## ENTRIES SHOWN
------------------------------------------------

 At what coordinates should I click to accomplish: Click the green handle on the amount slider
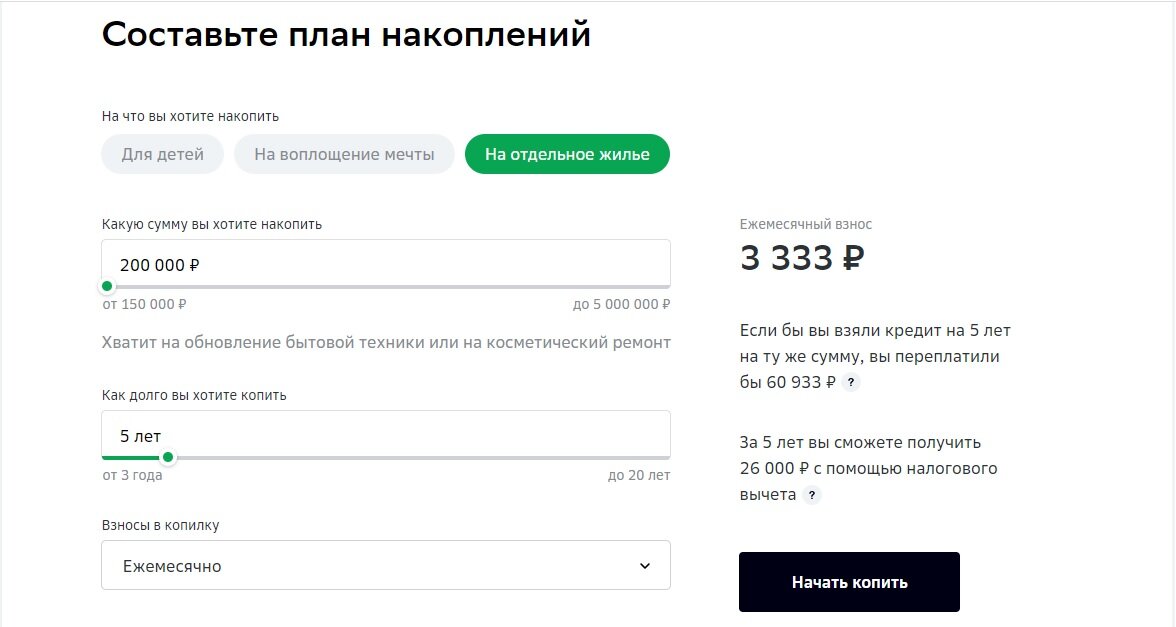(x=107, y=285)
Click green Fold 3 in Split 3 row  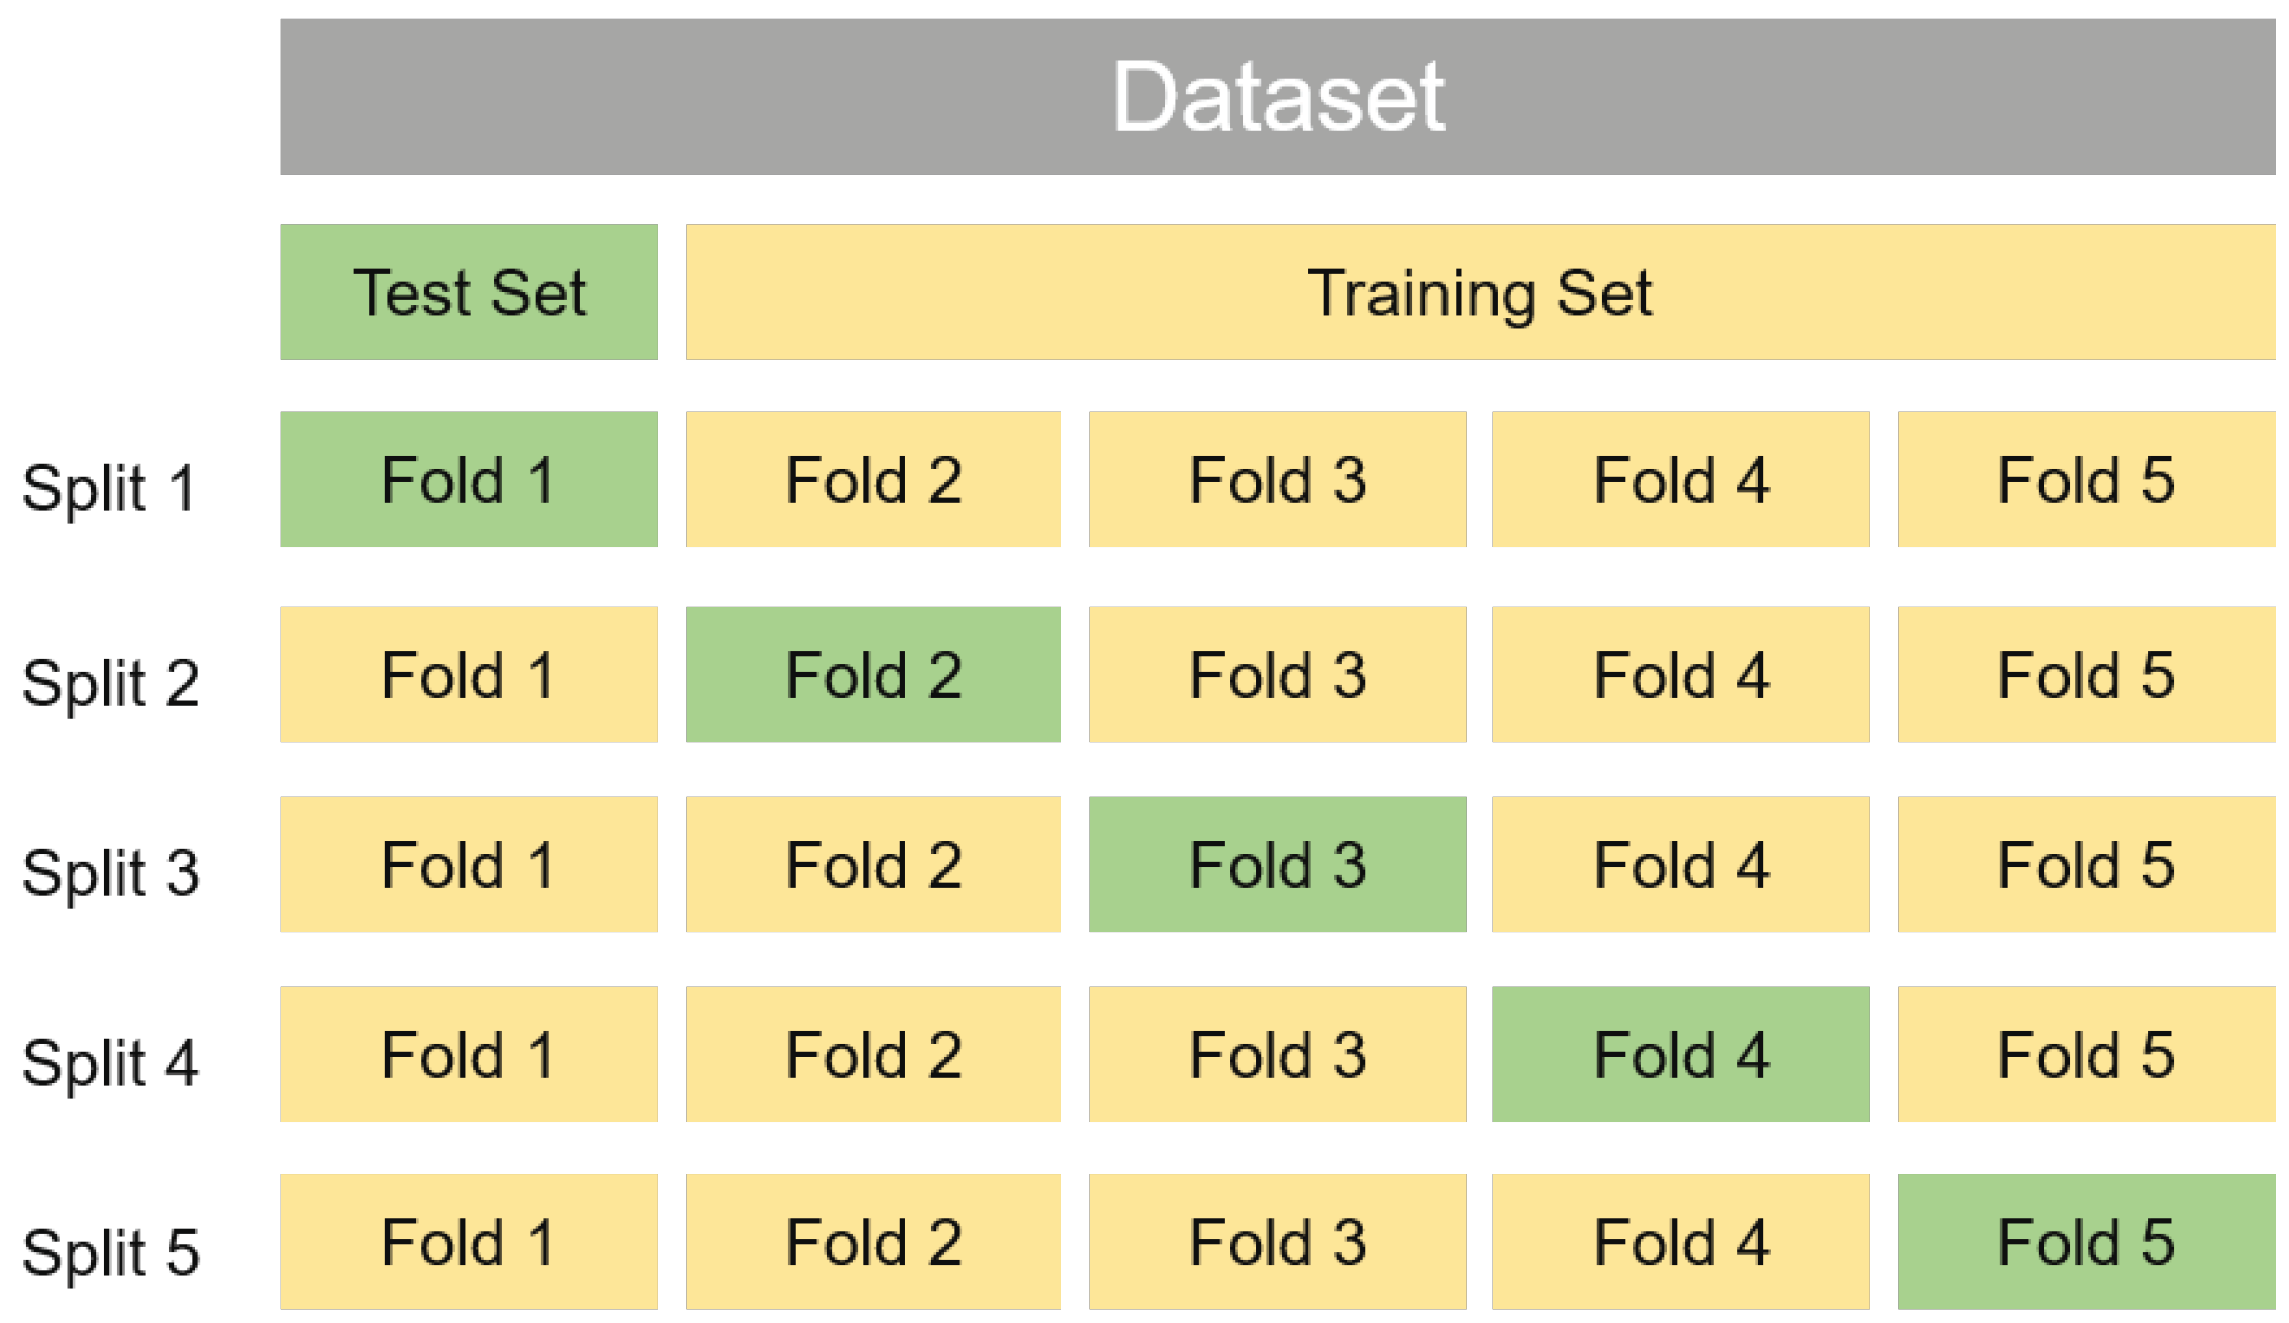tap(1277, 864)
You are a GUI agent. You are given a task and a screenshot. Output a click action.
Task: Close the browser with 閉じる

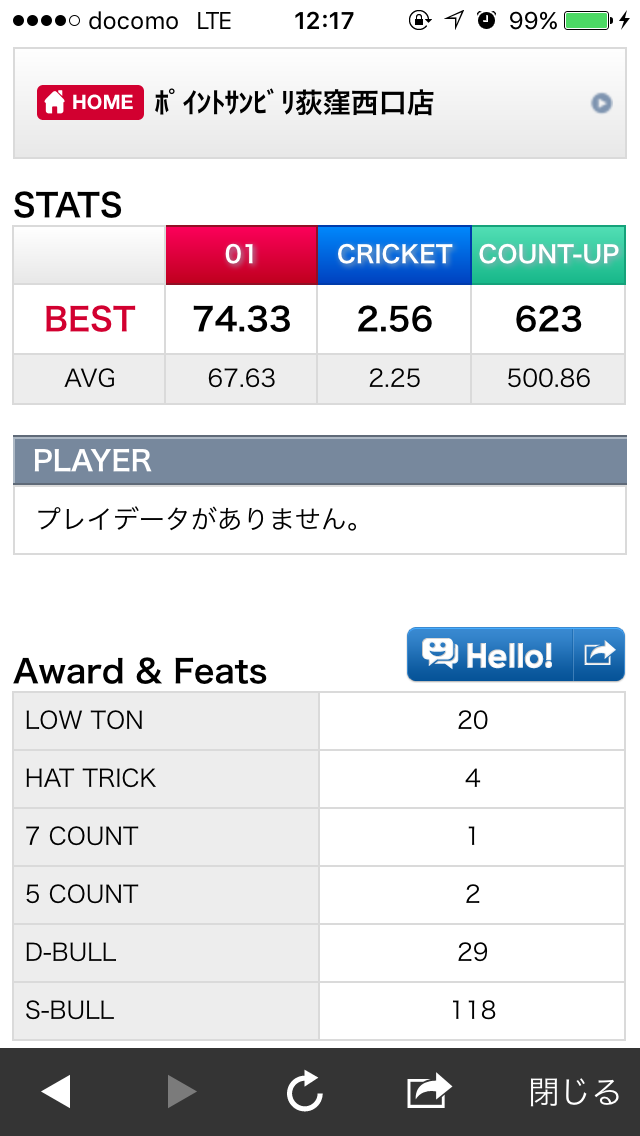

------------------------------------------------

Leave every picture out and set down exactly the lines running from the one with "You are a GUI" to the last line of the material above.

You are a GUI agent. You are given a task and a screenshot. Output a click action.
Task: Close the browser with 閉じる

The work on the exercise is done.